Nothing in the listing may change. Repeat all of it.

_ _ _

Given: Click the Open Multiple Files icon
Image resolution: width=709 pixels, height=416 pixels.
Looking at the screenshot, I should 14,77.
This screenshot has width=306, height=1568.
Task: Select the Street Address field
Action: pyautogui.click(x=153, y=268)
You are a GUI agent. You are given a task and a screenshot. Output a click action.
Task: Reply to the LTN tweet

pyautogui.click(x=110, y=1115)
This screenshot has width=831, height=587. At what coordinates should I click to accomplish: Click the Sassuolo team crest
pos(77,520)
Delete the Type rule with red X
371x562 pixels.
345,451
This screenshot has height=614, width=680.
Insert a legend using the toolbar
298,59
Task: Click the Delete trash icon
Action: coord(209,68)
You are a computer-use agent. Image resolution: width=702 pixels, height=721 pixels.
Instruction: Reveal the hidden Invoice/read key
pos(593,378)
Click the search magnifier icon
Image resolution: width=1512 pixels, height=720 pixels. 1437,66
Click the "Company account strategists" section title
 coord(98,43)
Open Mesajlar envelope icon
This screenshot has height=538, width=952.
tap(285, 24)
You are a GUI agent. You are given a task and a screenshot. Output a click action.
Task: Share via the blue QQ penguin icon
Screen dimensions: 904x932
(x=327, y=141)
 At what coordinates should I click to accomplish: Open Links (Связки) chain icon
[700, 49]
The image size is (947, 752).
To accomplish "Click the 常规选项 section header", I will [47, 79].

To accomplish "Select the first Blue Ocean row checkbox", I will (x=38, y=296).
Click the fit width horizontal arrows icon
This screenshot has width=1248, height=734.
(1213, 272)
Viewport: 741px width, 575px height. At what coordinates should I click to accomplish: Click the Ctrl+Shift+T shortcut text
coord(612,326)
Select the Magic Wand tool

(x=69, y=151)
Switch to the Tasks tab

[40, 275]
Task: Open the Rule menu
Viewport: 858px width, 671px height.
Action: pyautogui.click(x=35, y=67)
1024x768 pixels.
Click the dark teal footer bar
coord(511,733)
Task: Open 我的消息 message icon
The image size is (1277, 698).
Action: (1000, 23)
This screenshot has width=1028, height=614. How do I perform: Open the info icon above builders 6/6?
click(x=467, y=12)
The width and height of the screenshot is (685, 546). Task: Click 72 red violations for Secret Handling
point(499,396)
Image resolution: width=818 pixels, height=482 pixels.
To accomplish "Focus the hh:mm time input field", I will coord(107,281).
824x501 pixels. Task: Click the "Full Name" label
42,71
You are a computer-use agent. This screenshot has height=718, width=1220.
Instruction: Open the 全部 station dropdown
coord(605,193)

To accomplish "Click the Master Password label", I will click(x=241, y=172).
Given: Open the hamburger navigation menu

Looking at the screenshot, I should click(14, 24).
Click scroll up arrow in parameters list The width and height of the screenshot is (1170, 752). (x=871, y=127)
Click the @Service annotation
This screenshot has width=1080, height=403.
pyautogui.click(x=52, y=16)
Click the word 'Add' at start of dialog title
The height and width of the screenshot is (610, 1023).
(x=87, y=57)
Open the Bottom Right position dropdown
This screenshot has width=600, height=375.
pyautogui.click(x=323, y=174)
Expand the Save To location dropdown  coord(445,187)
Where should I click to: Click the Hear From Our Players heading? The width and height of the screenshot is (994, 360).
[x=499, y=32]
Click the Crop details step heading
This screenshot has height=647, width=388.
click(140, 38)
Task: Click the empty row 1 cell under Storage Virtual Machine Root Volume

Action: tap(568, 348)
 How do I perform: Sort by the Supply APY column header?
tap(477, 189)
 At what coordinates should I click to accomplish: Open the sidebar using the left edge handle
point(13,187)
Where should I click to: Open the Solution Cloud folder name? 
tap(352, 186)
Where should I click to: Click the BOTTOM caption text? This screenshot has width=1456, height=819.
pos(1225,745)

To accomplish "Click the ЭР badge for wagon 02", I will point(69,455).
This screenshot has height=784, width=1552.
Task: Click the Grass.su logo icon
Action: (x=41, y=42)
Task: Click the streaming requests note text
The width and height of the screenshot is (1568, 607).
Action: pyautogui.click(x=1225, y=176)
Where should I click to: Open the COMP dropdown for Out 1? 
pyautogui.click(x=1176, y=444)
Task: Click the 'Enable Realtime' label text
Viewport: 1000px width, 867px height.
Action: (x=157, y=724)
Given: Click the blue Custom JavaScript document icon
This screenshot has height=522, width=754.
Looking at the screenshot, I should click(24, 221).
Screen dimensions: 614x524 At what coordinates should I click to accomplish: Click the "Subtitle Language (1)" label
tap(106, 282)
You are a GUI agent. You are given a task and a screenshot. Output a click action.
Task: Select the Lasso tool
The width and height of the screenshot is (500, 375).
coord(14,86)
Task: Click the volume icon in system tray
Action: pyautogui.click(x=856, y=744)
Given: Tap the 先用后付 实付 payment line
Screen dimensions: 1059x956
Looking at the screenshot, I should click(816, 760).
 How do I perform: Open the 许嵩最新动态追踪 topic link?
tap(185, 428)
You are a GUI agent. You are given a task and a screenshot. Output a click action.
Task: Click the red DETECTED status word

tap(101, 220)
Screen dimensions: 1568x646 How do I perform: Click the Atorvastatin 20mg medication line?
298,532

_ _ _

OUTPUT OF THE EXERCISE:
Given: Click the Open Multiple Files icon
Image resolution: width=709 pixels, height=416 pixels.
Looking at the screenshot, I should 14,77.
This screenshot has width=306, height=1568.
Task: Select the Street Address field
Action: pyautogui.click(x=153, y=268)
You are a GUI agent. You are given a task and a screenshot. Output a click action.
Task: Reply to the LTN tweet

pyautogui.click(x=110, y=1115)
This screenshot has width=831, height=587. At what coordinates should I click to accomplish: Click the Sassuolo team crest
pos(77,520)
Delete the Type rule with red X
371x562 pixels.
345,451
This screenshot has height=614, width=680.
Insert a legend using the toolbar
298,59
Task: Click the Delete trash icon
Action: coord(209,68)
You are a computer-use agent. Image resolution: width=702 pixels, height=721 pixels.
Instruction: Reveal the hidden Invoice/read key
pos(593,378)
Click the search magnifier icon
Image resolution: width=1512 pixels, height=720 pixels. 1437,66
Click the "Company account strategists" section title
 coord(98,43)
Open Mesajlar envelope icon
This screenshot has height=538, width=952.
tap(285, 24)
You are a GUI agent. You are given a task and a screenshot. Output a click action.
Task: Share via the blue QQ penguin icon
Screen dimensions: 904x932
(x=327, y=141)
 At what coordinates should I click to accomplish: Open Links (Связки) chain icon
[700, 49]
The image size is (947, 752).
To accomplish "Click the 常规选项 section header", I will [47, 79].

To accomplish "Select the first Blue Ocean row checkbox", I will (x=38, y=296).
Click the fit width horizontal arrows icon
This screenshot has width=1248, height=734.
(1213, 272)
Viewport: 741px width, 575px height. At what coordinates should I click to accomplish: Click the Ctrl+Shift+T shortcut text
coord(612,326)
Select the Magic Wand tool

(x=69, y=151)
Switch to the Tasks tab

[40, 275]
Task: Open the Rule menu
Viewport: 858px width, 671px height.
Action: pyautogui.click(x=35, y=67)
1024x768 pixels.
Click the dark teal footer bar
coord(511,733)
Task: Open 我的消息 message icon
The image size is (1277, 698).
Action: (1000, 23)
This screenshot has width=1028, height=614. How do I perform: Open the info icon above builders 6/6?
click(x=467, y=12)
The width and height of the screenshot is (685, 546). Task: Click 72 red violations for Secret Handling
point(499,396)
Image resolution: width=818 pixels, height=482 pixels.
To accomplish "Focus the hh:mm time input field", I will coord(107,281).
824x501 pixels. Task: Click the "Full Name" label
42,71
You are a computer-use agent. This screenshot has height=718, width=1220.
Instruction: Open the 全部 station dropdown
coord(605,193)

To accomplish "Click the Master Password label", I will click(x=241, y=172).
Given: Open the hamburger navigation menu

Looking at the screenshot, I should click(14, 24).
Click scroll up arrow in parameters list The width and height of the screenshot is (1170, 752). (x=871, y=127)
Click the @Service annotation
This screenshot has width=1080, height=403.
pyautogui.click(x=52, y=16)
Click the word 'Add' at start of dialog title
The height and width of the screenshot is (610, 1023).
(x=87, y=57)
Open the Bottom Right position dropdown
This screenshot has width=600, height=375.
pyautogui.click(x=323, y=174)
Expand the Save To location dropdown  coord(445,187)
Where should I click to: Click the Hear From Our Players heading? The width and height of the screenshot is (994, 360).
[x=499, y=32]
Click the Crop details step heading
This screenshot has height=647, width=388.
click(140, 38)
Task: Click the empty row 1 cell under Storage Virtual Machine Root Volume

Action: tap(568, 348)
 How do I perform: Sort by the Supply APY column header?
tap(477, 189)
 At what coordinates should I click to accomplish: Open the sidebar using the left edge handle
point(13,187)
Where should I click to: Open the Solution Cloud folder name? 
tap(352, 186)
Where should I click to: Click the BOTTOM caption text? This screenshot has width=1456, height=819.
pos(1225,745)

To accomplish "Click the ЭР badge for wagon 02", I will point(69,455).
This screenshot has height=784, width=1552.
Task: Click the Grass.su logo icon
Action: (x=41, y=42)
Task: Click the streaming requests note text
The width and height of the screenshot is (1568, 607).
Action: pyautogui.click(x=1225, y=176)
Where should I click to: Open the COMP dropdown for Out 1? 
pyautogui.click(x=1176, y=444)
Task: Click the 'Enable Realtime' label text
Viewport: 1000px width, 867px height.
Action: (x=157, y=724)
Given: Click the blue Custom JavaScript document icon
This screenshot has height=522, width=754.
Looking at the screenshot, I should click(24, 221).
Screen dimensions: 614x524 At what coordinates should I click to accomplish: Click the "Subtitle Language (1)" label
tap(106, 282)
You are a GUI agent. You are given a task and a screenshot. Output a click action.
Task: Select the Lasso tool
The width and height of the screenshot is (500, 375).
coord(14,86)
Task: Click the volume icon in system tray
Action: pyautogui.click(x=856, y=744)
Given: Tap the 先用后付 实付 payment line
Screen dimensions: 1059x956
Looking at the screenshot, I should click(816, 760).
 How do I perform: Open the 许嵩最新动态追踪 topic link?
tap(185, 428)
You are a GUI agent. You are given a task and a screenshot. Output a click action.
Task: Click the red DETECTED status word

tap(101, 220)
Screen dimensions: 1568x646 How do I perform: Click the Atorvastatin 20mg medication line?
298,532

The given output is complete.